→ **Aim of the exercise**:
Among the entries below, one stretch runs from the line that contains "k-12 (55, 1750)" through the line that contains "business (132, 1520)". Repeat that stretch exactly, ends included, and only that.

→ **Entries taken from a collection**:
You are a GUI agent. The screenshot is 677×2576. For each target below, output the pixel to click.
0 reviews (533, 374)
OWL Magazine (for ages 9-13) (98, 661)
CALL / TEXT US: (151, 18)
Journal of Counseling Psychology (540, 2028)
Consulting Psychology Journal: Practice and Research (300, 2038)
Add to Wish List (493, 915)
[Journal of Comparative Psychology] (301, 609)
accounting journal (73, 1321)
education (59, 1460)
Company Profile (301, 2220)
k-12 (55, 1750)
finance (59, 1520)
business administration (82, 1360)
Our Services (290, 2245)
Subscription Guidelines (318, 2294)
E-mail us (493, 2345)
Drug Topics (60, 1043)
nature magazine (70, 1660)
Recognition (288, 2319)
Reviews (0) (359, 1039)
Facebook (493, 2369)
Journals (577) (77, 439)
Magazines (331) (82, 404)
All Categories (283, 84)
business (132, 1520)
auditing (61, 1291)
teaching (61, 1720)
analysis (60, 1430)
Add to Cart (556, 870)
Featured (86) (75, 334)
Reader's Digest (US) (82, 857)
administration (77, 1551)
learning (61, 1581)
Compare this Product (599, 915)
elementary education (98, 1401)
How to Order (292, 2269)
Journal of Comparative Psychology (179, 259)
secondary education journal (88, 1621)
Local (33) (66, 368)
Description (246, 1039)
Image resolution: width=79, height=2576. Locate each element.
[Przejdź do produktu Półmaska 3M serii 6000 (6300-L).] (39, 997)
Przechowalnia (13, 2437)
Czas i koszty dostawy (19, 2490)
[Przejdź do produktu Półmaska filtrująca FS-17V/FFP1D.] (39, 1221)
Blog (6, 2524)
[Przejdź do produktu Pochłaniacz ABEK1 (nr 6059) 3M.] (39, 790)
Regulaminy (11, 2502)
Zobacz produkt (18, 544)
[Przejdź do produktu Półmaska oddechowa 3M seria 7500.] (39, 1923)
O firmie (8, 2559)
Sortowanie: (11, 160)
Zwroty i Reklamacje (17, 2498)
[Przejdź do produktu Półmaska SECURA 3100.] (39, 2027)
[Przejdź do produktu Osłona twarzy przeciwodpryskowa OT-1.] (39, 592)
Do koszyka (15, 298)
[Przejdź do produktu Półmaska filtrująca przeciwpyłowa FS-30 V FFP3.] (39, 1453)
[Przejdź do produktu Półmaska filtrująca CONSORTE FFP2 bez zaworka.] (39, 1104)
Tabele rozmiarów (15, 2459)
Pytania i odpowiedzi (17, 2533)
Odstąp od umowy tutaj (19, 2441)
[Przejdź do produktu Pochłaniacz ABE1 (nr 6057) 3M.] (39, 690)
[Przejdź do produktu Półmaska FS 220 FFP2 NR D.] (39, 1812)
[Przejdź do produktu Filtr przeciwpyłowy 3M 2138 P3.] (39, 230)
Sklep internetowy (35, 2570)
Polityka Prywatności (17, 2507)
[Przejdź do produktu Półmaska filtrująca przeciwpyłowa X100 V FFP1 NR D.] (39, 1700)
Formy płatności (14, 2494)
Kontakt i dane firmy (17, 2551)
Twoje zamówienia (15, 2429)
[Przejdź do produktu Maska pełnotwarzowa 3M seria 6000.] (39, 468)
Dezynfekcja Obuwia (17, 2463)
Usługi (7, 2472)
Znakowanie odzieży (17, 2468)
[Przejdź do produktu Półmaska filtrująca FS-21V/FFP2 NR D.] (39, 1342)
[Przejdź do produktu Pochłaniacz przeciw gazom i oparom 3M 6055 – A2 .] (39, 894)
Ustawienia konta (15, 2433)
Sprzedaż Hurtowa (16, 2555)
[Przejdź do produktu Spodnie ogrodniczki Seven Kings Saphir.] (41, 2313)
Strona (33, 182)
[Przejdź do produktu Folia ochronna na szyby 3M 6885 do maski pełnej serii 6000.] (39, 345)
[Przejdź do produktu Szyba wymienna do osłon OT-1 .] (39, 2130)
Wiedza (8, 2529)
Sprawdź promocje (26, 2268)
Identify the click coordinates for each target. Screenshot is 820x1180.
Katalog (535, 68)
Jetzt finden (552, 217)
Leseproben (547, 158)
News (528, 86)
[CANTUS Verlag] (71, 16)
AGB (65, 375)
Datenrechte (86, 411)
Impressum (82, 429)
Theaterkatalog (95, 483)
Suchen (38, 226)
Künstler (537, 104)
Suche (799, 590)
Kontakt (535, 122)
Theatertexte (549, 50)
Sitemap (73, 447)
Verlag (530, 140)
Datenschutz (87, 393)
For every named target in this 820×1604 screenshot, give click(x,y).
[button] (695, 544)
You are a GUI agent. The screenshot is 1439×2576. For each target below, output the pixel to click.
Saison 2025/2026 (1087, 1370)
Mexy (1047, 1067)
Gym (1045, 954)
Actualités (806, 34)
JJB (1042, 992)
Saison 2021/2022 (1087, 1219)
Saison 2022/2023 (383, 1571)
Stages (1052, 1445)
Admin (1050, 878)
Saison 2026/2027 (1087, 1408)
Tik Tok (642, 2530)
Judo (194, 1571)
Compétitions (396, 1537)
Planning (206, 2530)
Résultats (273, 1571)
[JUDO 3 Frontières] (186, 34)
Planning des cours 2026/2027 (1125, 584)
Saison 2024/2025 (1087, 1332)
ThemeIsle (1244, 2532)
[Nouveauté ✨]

→ **Task response**:
k-12 (55, 1750)
finance (59, 1520)
business administration (82, 1360)
Our Services (290, 2245)
Subscription Guidelines (318, 2294)
E-mail us (493, 2345)
Drug Topics (60, 1043)
nature magazine (70, 1660)
Recognition (288, 2319)
Reviews (0) (359, 1039)
Facebook (493, 2369)
Journals (577) (77, 439)
Magazines (331) (82, 404)
All Categories (283, 84)
business (132, 1520)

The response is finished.